Contexte
La méthadone est une drogue de synthèse légale et rigoureusement testée qui agit sur les mêmes cibles cérébrales que l’héroïne. Comme la méthadone reste beaucoup plus longtemps dans le corps que l’héroïne, les patients sous méthadone ne subissent pas les hauts et bas extrêmes ressentis par les personnes consommant de l’héroïne (les hauts et bas résultent de l’augmentation et de la diminution des taux d’héroïne dans le sang).
La méthadone est employée depuis plus de 30 ans pour aider les patients à surmonter la dépendance à l’héroïne. Si des patients prennent la méthadone selon la prescription, ils ont moins de chance d’éprouver des symptômes de manque lorsqu’ils arrêtent de prendre de l’héroïne, ou bien les symptômes de manque sont beaucoup moins sévères. De plus, la méthadone bloque l’euphorie produite par l’héroïne de sorte que la prise de l’héroïne n’est plus gratifiante.

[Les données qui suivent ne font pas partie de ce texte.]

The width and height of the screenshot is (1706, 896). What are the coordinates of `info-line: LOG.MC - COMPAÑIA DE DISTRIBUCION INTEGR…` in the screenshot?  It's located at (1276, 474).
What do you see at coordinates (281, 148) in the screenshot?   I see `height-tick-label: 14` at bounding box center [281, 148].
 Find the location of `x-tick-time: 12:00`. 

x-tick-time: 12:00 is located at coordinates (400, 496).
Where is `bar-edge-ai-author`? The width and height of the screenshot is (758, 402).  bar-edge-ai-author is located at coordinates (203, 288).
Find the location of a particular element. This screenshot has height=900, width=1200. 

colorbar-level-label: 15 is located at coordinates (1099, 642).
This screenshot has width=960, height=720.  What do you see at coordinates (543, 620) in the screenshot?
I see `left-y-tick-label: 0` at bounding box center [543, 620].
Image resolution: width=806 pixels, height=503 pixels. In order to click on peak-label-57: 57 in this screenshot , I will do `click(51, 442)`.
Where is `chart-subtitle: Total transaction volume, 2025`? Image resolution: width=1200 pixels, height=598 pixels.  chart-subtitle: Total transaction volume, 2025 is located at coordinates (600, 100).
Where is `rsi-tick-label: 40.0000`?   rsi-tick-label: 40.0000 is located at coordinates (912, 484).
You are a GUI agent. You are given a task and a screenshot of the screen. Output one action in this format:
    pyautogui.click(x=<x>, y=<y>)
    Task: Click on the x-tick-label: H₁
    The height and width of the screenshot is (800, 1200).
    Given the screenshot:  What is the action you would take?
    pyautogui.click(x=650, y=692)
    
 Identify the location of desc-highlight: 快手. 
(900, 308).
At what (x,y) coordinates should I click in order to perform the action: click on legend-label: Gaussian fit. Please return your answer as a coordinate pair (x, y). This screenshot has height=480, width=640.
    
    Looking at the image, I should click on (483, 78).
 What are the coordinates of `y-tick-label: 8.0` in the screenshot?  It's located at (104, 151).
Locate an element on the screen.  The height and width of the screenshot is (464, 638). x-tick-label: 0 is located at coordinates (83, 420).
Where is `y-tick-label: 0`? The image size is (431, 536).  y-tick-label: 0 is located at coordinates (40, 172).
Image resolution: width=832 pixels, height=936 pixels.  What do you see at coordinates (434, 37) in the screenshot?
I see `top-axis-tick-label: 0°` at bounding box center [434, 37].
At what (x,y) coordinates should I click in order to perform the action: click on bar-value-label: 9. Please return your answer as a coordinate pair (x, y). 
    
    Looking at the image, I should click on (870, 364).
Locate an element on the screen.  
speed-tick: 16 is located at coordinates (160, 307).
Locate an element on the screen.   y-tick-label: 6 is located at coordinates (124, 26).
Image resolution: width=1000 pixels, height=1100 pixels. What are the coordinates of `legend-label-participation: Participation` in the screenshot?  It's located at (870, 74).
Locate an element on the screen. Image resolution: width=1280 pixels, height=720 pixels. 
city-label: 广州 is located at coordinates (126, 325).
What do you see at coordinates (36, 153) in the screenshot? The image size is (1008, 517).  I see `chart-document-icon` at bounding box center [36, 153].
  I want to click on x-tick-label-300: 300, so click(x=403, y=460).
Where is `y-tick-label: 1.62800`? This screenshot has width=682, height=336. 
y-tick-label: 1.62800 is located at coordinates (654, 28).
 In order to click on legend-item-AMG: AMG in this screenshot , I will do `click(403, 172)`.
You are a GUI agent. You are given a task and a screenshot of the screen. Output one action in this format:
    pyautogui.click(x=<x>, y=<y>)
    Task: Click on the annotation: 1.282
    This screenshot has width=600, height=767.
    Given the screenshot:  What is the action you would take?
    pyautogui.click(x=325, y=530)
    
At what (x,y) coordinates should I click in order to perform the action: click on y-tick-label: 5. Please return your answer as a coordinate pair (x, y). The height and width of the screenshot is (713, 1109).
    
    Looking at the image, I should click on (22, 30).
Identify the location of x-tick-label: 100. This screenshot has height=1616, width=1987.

Les patients sous méthadone restent physiquement dépendants des opiacés, mais la plupart d’entre eux n’ont plus le comportement incontrôlé, compulsif et perturbateur causé par la dépendance à l’héroïne. Il a été démontré qu’un traitement prolongé à la méthadone sous surveillance médicale ne présentait pas de risque et il permet au patient de mener une vie « normale » tout en prenant une dose quotidienne de méthadone.
Pourquoi cette étude a-t-elle été réalisée ?
Dans de nombreuses études de la précédente décennie, les chercheurs ont tenté de déterminer les posologies de méthadone qui agissaient le mieux pour aider des patients à surmonter la dépendance à l’héroïne. Sur la base de ces études, des posologies d’au moins 60 mg/jour sont recommandées.
Cela dit, les médecins des centres délivrant de la méthadone observent souvent une fourchette large des posologies efficaces et certains d’entre eux traitent des patients avec des posologies inférieures ou supérieures à la quantité recommandée.
Dans cette étude, les chercheurs ont examiné la fourchette des posologies qui ont aidé des patients à réussir l’abstinence d’héroïne. Ils ont également voulu trouver les facteurs qui influençaient le fait qu’un patient ait besoin d’une dose supérieure ou inférieure.
Qu’ont fait les chercheurs et qu’ont-ils trouvé ? Ils ont étudié 222 héroïnomanes volontaires qui ont commencé le traitement à la méthadone et les ont suivis pendant une année. Sur l’ensemble, seulement 168 ont réussi au moins un mois d’abstinence d’héroïne. La fourchette des posologies efficaces de méthadone (chez les patients ayant réussi l’abstinence) était très large, allant de 1,5 mg à 191,2 mg par jour. Trente-huit pour cent des patients ont réussi à être abstinents avec moins de 60 mg par jour et 16 % des patients abstinents ont reçu une posologie supérieure à 100 mg par jour.
Par ailleurs, près de la moitié des patients qui n’ont pas réussi l’abstinence d’héroïne ont reçu la posologie quotidienne recommandée de 60 mg de méthadone ou plus. En tout, les patients des centres qui adhéraient généralement aux directives de traitement (et ont traité la plupart des patients avec 60 mg par jour ou plus) avaient plus de chances de réaliser l’abstinence. Parmi les patients qui ont réussi l’abstinence, des posologies plus élevées de méthadone étaient retrouvées chez ceux avec un syndrome de stress post-traumatique, une dépression, un nombre plus élevé d’épisodes antérieurs de sevrage et quelques autres facteurs.
Que-ce que cela signifie ?
Cette étude confirme que des posologies efficaces de méthadone (définies par une abstinence d’héroïne pendant au moins un mois) varient très largement. Elle montre que même une posologie élevée efficace pour un patient peut être trop faible pour un autre patient et qu’une fraction substantielle de patients réalise l’abstinence à une dose inférieure à la dose recommandée. Les résultats suggèrent également qu’il existe certains facteurs qui pourraient permettre de prédire si un patient aura des chances d’avoir besoin d’une posologie plus importante, comme un diagnostic de syndrome de stress post-traumatique ou de dépression.
Le plus surprenant est que les résultats suggèrent que les tentatives d’arrêt de l’usage inadéquat de la méthadone peuvent en réalité, augmenter le besoin de méthadone à long terme. Il semble par conséquent raisonnable pour les médecins de surveiller les effets du traitement pour chaque patient afin de déterminer la dose la plus efficace pour cet individu.
Toutefois, comme les patients des centres qui adhèrent aux directives ont en moyenne plus de succès, la posologie recommandée devrait servir de point de référence, qui peut être ajusté vers le haut ou le bas.